Maud Juquois, spécialiste en économie de la santé de la Banque mondiale a, pour sa part, renchéri en estimant que beaucoup de pays de la sous-région s’emploient à mettre en place des expériences pilotes comme au Bénin, en tenant compte de leurs contextes. Il y a des expériences de FBR au Sénégal, en Gambie, au Liberia et au Ghana qui peuvent servir de modèle, note-t-il. Le financement basé sur les résultats n’est pas uniquement une affaire de ressources financières supplémentaires qui arrivent au niveau local, nuance-t-il. C’est aussi tout un système où il y a beaucoup plus de transparence qui s’inscrit dans le dispositif, puisque les résultats sont mieux suivis à la fois au niveau local, puis de l’équipe d’encadrement de zone, et sur le plan national.
Au Burundi, apprécie-t-il, c’est le ministère de la Santé à travers l’Etat qui contribue essentiellement au financement du dispositif. Et les partenaires techniques et financiers accompagnent le pays, à la fois techniquement et financièrement mais de façon complémentaire. Le leadership à la fois financier et technique vient du ministère de la Santé. C’est dans ce cadre que le Burundi est un exemple à suivre.

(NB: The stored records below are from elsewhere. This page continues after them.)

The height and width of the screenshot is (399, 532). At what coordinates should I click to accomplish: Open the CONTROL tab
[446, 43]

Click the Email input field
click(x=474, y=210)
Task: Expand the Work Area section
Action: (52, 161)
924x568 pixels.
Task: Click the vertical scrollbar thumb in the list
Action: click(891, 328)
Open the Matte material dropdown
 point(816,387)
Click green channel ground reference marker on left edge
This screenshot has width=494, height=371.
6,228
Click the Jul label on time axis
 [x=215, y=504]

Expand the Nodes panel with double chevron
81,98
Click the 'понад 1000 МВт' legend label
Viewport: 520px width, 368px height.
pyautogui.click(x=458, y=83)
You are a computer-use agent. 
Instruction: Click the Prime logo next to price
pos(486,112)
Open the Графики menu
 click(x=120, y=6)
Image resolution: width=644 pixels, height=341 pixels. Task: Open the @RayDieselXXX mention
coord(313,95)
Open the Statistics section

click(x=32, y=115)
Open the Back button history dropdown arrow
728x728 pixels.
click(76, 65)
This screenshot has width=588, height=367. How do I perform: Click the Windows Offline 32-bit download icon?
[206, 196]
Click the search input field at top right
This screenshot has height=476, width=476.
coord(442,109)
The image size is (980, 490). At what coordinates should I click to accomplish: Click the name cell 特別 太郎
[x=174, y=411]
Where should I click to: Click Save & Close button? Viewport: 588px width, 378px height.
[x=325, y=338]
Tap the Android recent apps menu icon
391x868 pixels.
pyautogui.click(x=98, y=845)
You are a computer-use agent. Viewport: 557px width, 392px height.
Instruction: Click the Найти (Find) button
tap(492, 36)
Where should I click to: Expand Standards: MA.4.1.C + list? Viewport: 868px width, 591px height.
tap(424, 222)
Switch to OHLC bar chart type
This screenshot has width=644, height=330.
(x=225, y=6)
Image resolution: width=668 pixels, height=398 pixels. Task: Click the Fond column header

Pour Katrina Sharkey, les populations ont déjà internalisé les bonnes pratiques afin de pérenniser cette approche. Il est certain que le groupe de la Banque mondiale et éventuellement les autres partenaires vont progressivement se retirer. Ce qui ne veut pas dire qu’elle va lâcher le Bénin.
Le chargé de projet à la Banque mondiale, Ibrahim Magazi, justifie ce retrait par la réorientation des aides dans la lutte contre les épidémiologies comme le virus Ebola et le virus Lassa.
Le conseiller technique du ministère de la Santé, Sossa Edmond Gbèdo a déclaré que son ministère a déjà fait le choix de pérenniser le FBR. «La volonté politique existe. Et nous n’avons pas le choix de ne pas pérenniser le FBR », martèle-t-il. «Car, il est important d’opérationnaliser le RAMU. Or, si cela est fait, le gouvernement doit procéder au prélèvement à la source de sorte que, quand on est malade, on pourra se rendre dans les formations sanitaires », explique le conseiller. Et pour le faire, indique le conseiller, on ne peut que se baser sur le Financement basé sur les résultats. Déjà, des discussions sont en cours avec le gouvernement pour voir quelle est la réforme la mieux appropriée pour le Bénin et il ne peut pas avoir des réformes au détriment du FBR.